• _Work instructions_
Scan the lines below for the word "arrow". Copy each line you find it in.

• _Records to process_
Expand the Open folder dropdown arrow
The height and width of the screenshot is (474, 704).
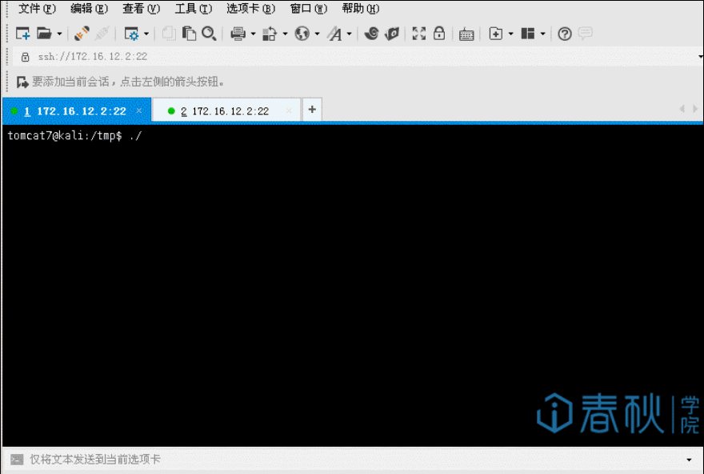tap(59, 34)
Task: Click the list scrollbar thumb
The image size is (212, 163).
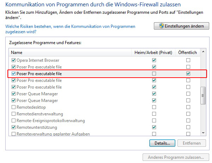Action: 203,96
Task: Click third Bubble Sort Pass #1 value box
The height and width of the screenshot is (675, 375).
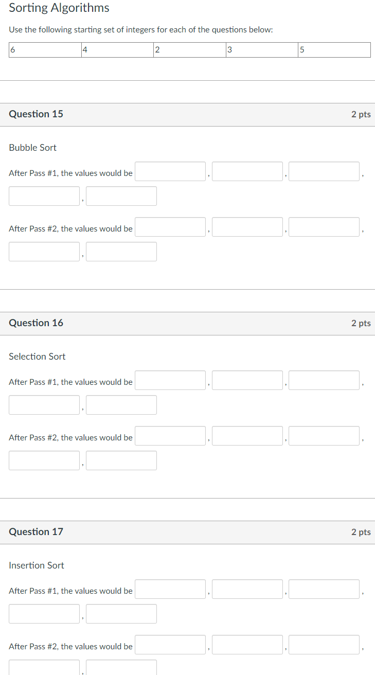Action: [x=324, y=171]

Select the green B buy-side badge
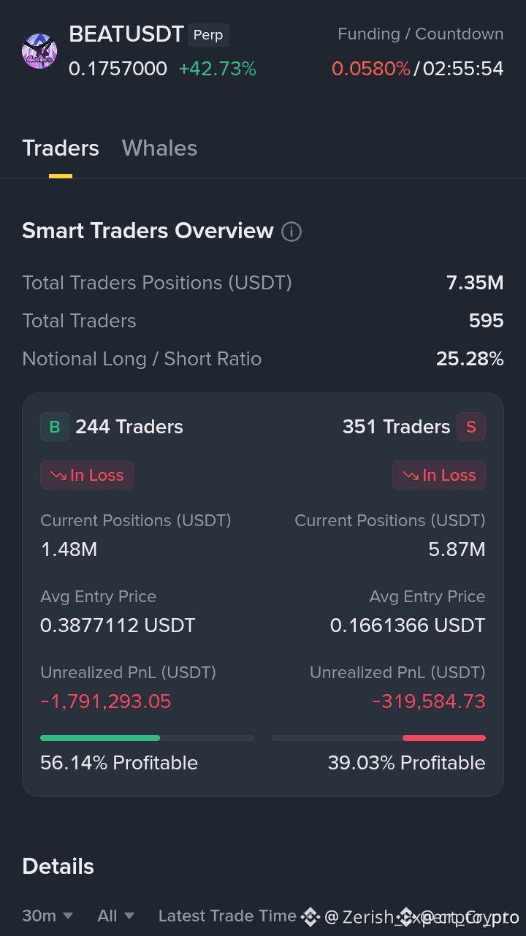[55, 427]
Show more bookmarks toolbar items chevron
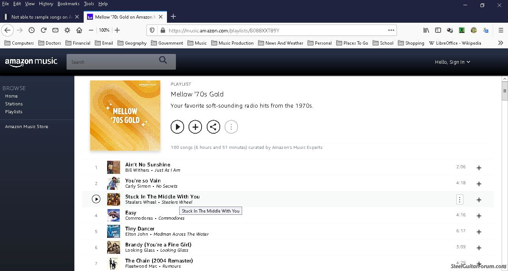The height and width of the screenshot is (271, 508). (x=501, y=43)
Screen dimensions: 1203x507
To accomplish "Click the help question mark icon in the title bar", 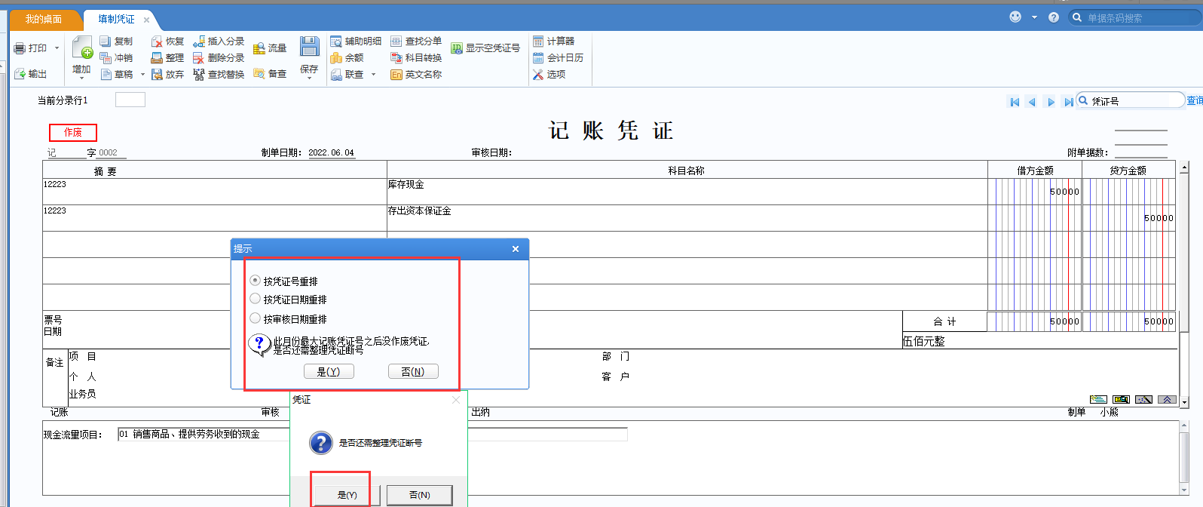I will (x=1054, y=17).
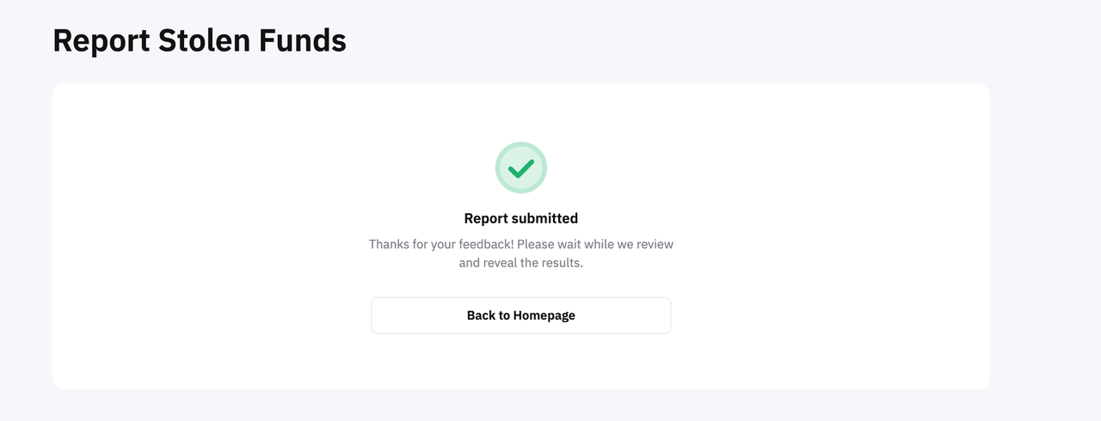Click the first word "Report" in the heading
Image resolution: width=1101 pixels, height=421 pixels.
tap(101, 40)
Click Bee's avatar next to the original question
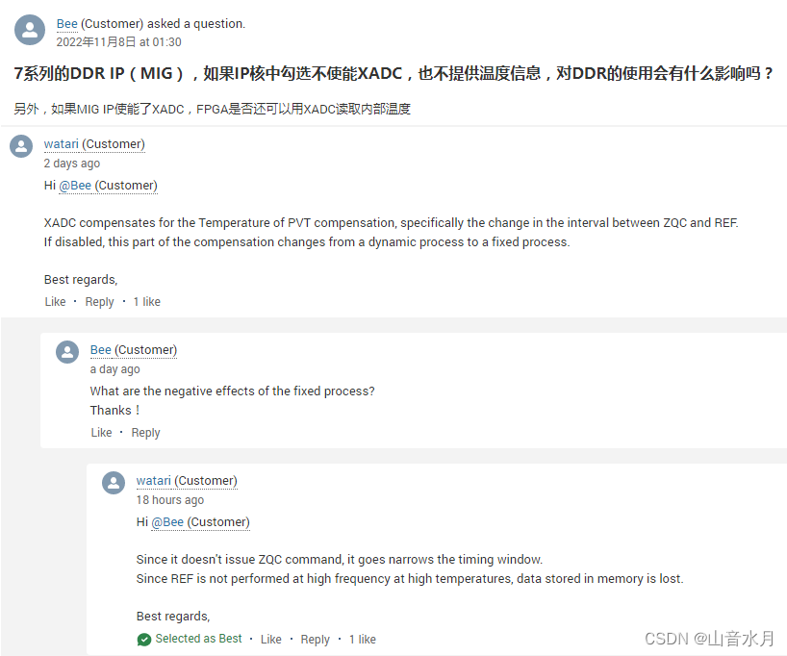Viewport: 787px width, 656px height. (30, 30)
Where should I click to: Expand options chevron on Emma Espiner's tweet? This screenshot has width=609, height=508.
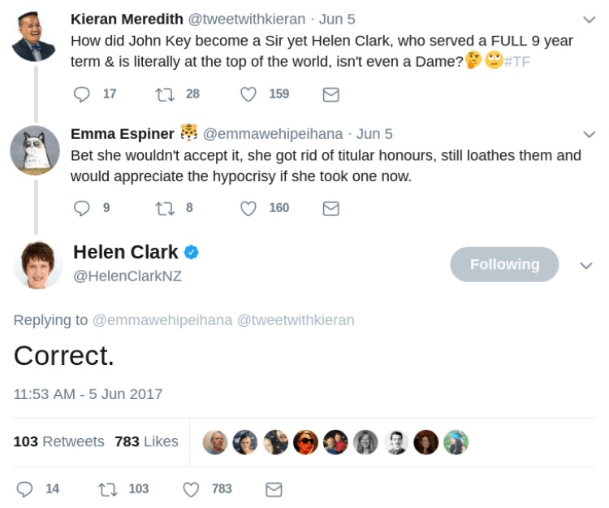(x=590, y=134)
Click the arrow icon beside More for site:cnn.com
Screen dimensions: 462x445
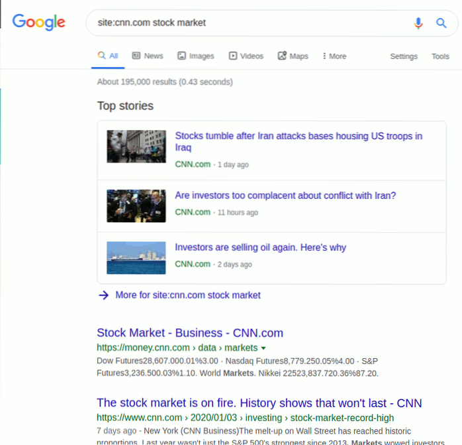coord(103,295)
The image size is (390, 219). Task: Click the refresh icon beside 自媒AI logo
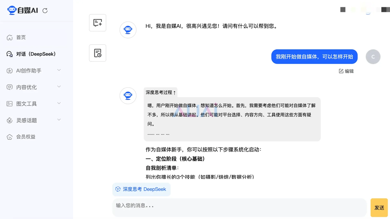[x=45, y=11]
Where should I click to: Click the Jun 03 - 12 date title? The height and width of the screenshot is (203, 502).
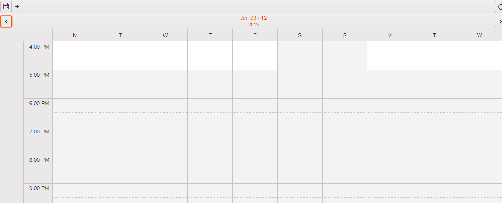click(253, 18)
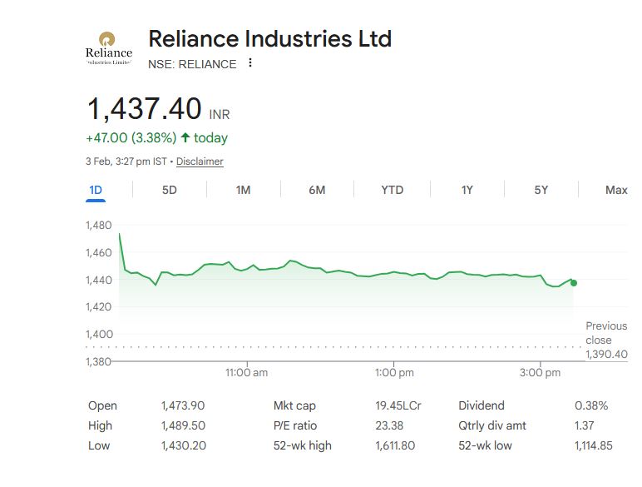Click the green current price dot on chart
Screen dimensions: 642x487
click(x=574, y=283)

• _Result of this exercise_
Expand the Open folder dropdown arrow
Click the arrow icon beside More for site:cnn.com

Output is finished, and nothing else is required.